Extracted records:
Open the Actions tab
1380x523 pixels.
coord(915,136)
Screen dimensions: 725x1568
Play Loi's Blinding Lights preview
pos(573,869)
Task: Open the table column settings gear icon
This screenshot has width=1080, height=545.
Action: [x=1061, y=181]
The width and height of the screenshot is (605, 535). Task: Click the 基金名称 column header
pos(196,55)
...
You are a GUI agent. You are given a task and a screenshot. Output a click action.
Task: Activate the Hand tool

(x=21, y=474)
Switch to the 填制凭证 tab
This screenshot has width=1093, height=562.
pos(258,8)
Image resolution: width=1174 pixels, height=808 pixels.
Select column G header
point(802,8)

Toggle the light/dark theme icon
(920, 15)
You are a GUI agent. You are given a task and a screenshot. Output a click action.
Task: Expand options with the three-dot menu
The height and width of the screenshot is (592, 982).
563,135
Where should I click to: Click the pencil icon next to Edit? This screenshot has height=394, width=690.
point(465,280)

● WHAT IS BEING ASKED: What lines in the data above carry "Open"? Return them all.

● SOLUTION TO THIS EXERCISE:
Open the Actions tab
Task: Open the table column settings gear icon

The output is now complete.